ABOUT JOHN
JOHN ISHMAEL
Artist/ Interior Designer
John’s painting career has spanned 4 decades. He joined the Nandina Atlanta team as an owner and lead designer with over 20 years of experience in the field of interior design. John holds a Bachelor of Science degree from the Georgia Institute of Technology. He is known for his creative use of textiles in his designs.
“Color, texture, light, and emotion have always fascinated me — in the most elemental sense. These aren’t just tools that I utilize, They are the language I think in first. What’s interesting is that the same characteristics that drive a painting are the ones that make a room feel inevitable. My inspiration and love for design grew naturally from my love of art, not as a separate pursuit, but as a natural extension of the same instincts. One led to the other without asking permission.
I’ve never been able to look at a blank surface without seeing it as a conversation waiting to happen. Not a problem to solve but a conversation. There’s a difference. Problems have answers. Conversations have perspective and momentum.
That path took shape over more than twenty years in interior design — including owning a custom workroom where I lived inside the details of draperies, slipcovers, and furniture built from scratch. Fabric taught me something that art had already suggested: that material has personality. The way a textile drapes or catches light — that’s not background information. It is probably why textiles keep showing up as a throughline in much of what I do in design and painting. Patterns show up in canvas, on walls, windows, and furniture in my design.
When I work with clients, I see myself as a conduit for their creation. The finished space should always reflect their personality — their weight, their light, their texture. A painting of mine is a mirror of who I am. A room I design for someone else is a mirror of who they are. I hold both as equally serious responsibilities and don’t blur the line between them.

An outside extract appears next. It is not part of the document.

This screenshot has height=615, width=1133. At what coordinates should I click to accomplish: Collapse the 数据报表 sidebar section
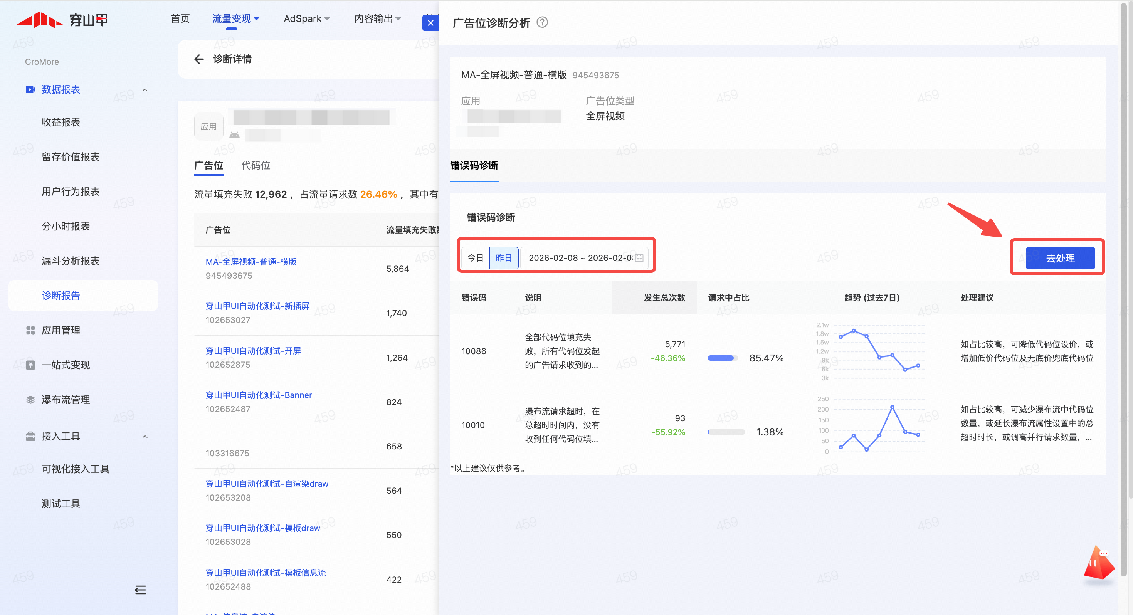[x=145, y=90]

Most of what I do starts with weight. Where does the eye want to land first, and what happens when I refuse to let it? I’m interested in that small tension — the fraction of a second where attention is pulled in two directions at once and the viewer must make a choice. That choice is where meaning lives. Rule of thirds, golden ratios, figure to ground relationships — I know these the way a musician knows scales. A starting point, not a destination. You learn the grammar so you can speak the language when it matters.

At home, my husband Troy and I are constantly mid-project in our 120-year-old Victorian in Atlanta’s West End — four dogs underfoot, another wall under consideration. I call myself a serial renovator, which is just another way of saying I can’t stop seeing potential in a space. That restlessness isn’t separate from the art. It is the art.
I’m not trying to make work that explains itself on first contact. I’d rather something sit with you for a minute, shift a little, then settle into a shape you didn’t expect. If there’s a consistent intention behind anything I make, it’s that: patience rewarded."
- John Ishmael

”I have been creating pieces of art as long as I can remember, sketching, doodling and painting. I took painting lessons from an artist when I was 12 and never stopped painting. My art teacher in high school was wonderfully encouraging and I never looked back.”